What’s the problem?
Vishing – or voice phishing – is just as it sounds; using calling people over the phone, impersonating a bank, a government security officer, or whomever, the hacker will attempt to get money or sensitive information from their target, such as Social Security numbers, credit card numbers, or banking passwords. You may be sold a “free vacation” if you’ve stayed at a certain hotel before, offering two-for-one deals on a trip to Mexico. You may be told “your Social Security number has been cancelled” and you need to speak to a representative immediately.

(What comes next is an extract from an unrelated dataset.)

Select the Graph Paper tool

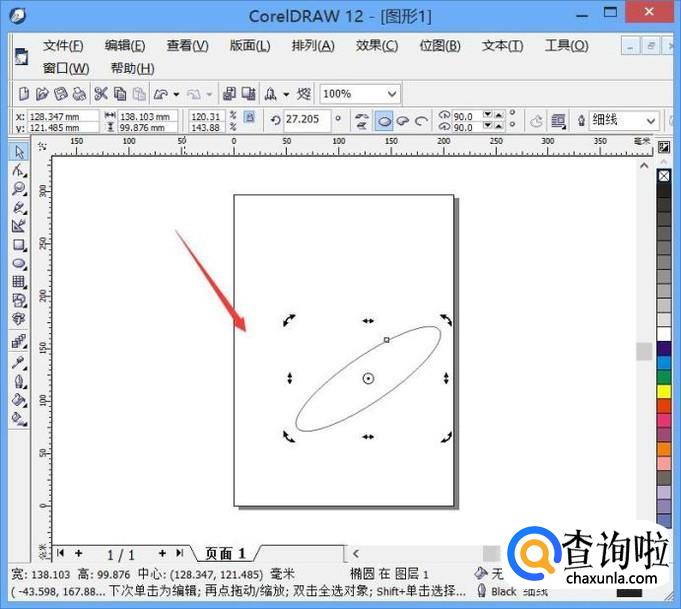(x=19, y=282)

How Do I Identify a “Visher”?
Typically, fishing scammers, or vishers, will offer too-good-to-be-true deals or vague threats of government action or, ironically, potential exposure to hackers. The carrot or the stick method, to get you either enticed or scared enough to do what they say. So first thing is first, don’t let them overwhelm your emotions. Calmly listen to wha they are saying, and see if it all adds up. Remember, if it sounds too good to be true, it probably is.
Be on the lookout for:
- Offers from companies you haven’t dealt with
- Offers of a prize for a contest you did not enter
- Free money for an upfront investment
- A caller pressing you to make an immediate decision, to give them:
- Financial or personal information
- Contact information
- Threats of action against you
- Unprofessional language
- Unsolicited calls offering to help with your finances
Sometimes, vishers will claim to be from your bank, telling you there is a problem with an account payment. They might ask that you give them your card information to complete the transaction, but they are really just stealing from you. Most banks as a policy will never ask for your sensitive information over the phone. If you get a call like this, hang up, and call your bank. If they never called you concerning this, make sure to report it.

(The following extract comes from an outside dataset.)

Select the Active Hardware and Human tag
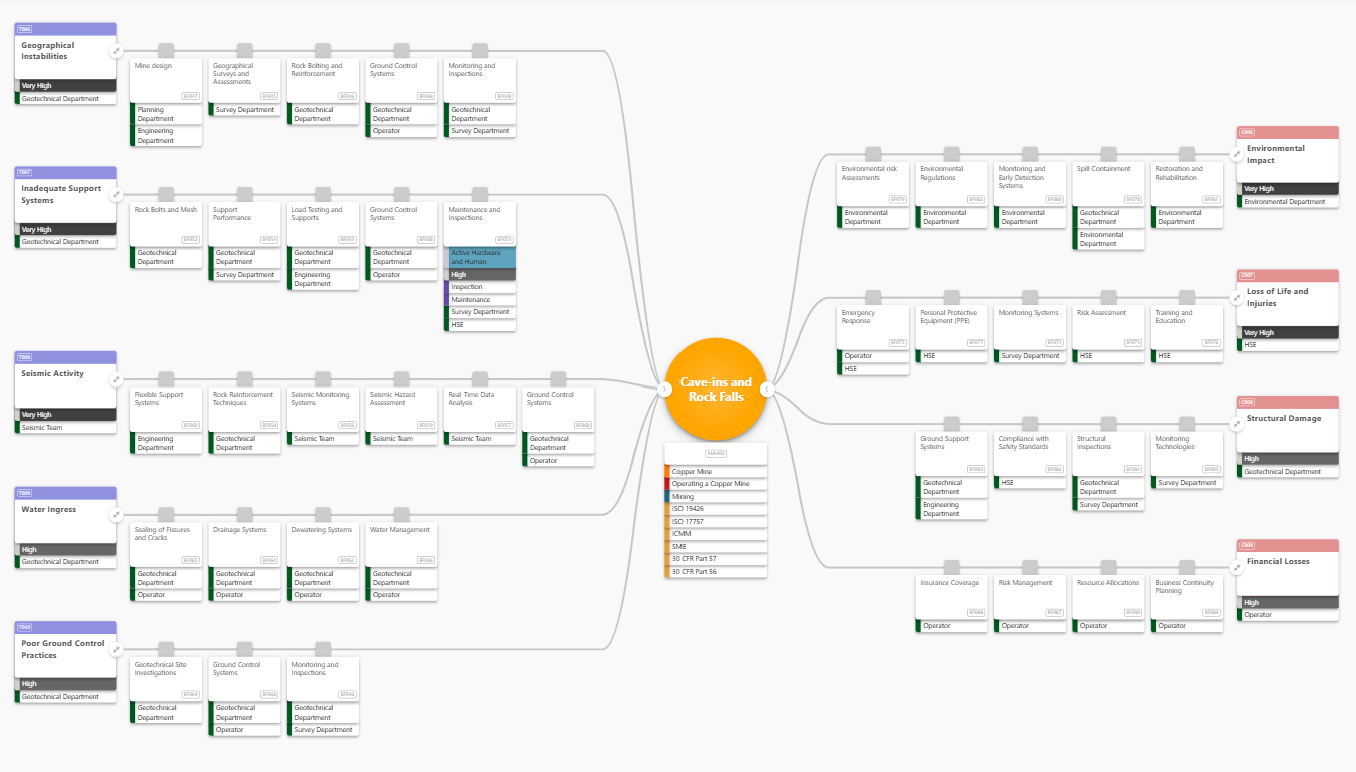This screenshot has width=1356, height=772. (x=482, y=258)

So do I get hacked if I answer the call?
No. Vishers can only get your information if you give it to them. None of your data can be gotten from a phone call, so as long as you stay wary of unsolicited phone calls, you can protect yourself.
How can I stop receiving unwanted calls?
There are a host of resources you can use to make sure you stop getting telemarketing and robocalls.
To stop telemarketers there is the Do Not Call registry, which you can be added to by:
Visiting the FTC website at https://www.donotcall.gov/register.html
Or Calling the FTC directly at 1-888-382-1222
To stop robocallers, simply report the number to the FTC online, or call the FTC 1-888-382-1222.
To report other numbers you believe to be scammers, you can:
I may have been fished. What do I do now?
If you’re afraid that you’ve been vished, you need to notify your customers immediately. Then, you need to alert the authorities in order to take the next steps to protect yourself and apprehend those responsible.
Report the incident to the FTC and the FBI, and have your customers reach out to identity theft resources, such as www.IdentityTheft.gov, where they can get the help they need should their information be compromised.
When Has This Actually Happened?
According to a report by the Wall Street Journal, fraudsters have used AI to impersonate the voice of the CEO of a UK-based energy firm, in the first attack of its kind. In doing so, they managed to steal over $243,000.
The fraudsters asked employees of the company to send money to a supplier based in Hungary, and were promised a refund. However, this money was never refunded, and in fact more money was later demanded. The firm refused the second demand after learning of the fraud, and have launched an investigation into the actors responsible.
The company was later compensated for their loss.
In another situation, just last year a man was contacted by a number that matched his credit union, being greeted by a female voice alerting him his card may have been used in a different state. She even had the last four digits of his card, to make everything seem legitimate.
The voice went on to coax his home address, mother’s maiden name, CVV, and PIN number from him over the phone.
A later review of his account information did indeed show fraudulent charges, however they seemed to have come from the people who targeted him.
“People I’ve talked to about this say there’s no way they’d fall for that, but when someone from a trustworthy number calls, says they’re from your small town bank, and sounds incredibly professional, you’d fall for it, too,” the man said.
That’s precisely how phishing – and vishing – work. The hackers target people’s emotions and psychology, which are far more vulnerable to breach than any computer system.
Just last month, in the wake of the Equifax breach settlement, the FTC was warning people of scams, where hackers were pretending to be from Equifax requesting sign-up fees to be enrolled in the settlement program, as well as stealing sensitive information.
With stories like these, it can make transactions harder and harder to trust. While this particular situation may have been more difficult to avoid, you can avoid vishing scams by staying alert and suspicious of any call you get, especially where the caller is demanding money. Verify the call first, and never give out highly sensitive – especially banking – information over the phone.
It is also important that you notify your family members and loved ones, especially if they’re older or less tech-savvy, of these risks. The more people know about this, the more difficult it can be for hackers and scammers to take advantage of people.
You don’t have to be a victim of vishing. Equipped with this knowledge of how this scam works, what to look out for, and protect yourself, you should be able to better protect yourself from this sort of attack. Remember, stay safe, stay suspicious of unsolicited calls, and stay diligent.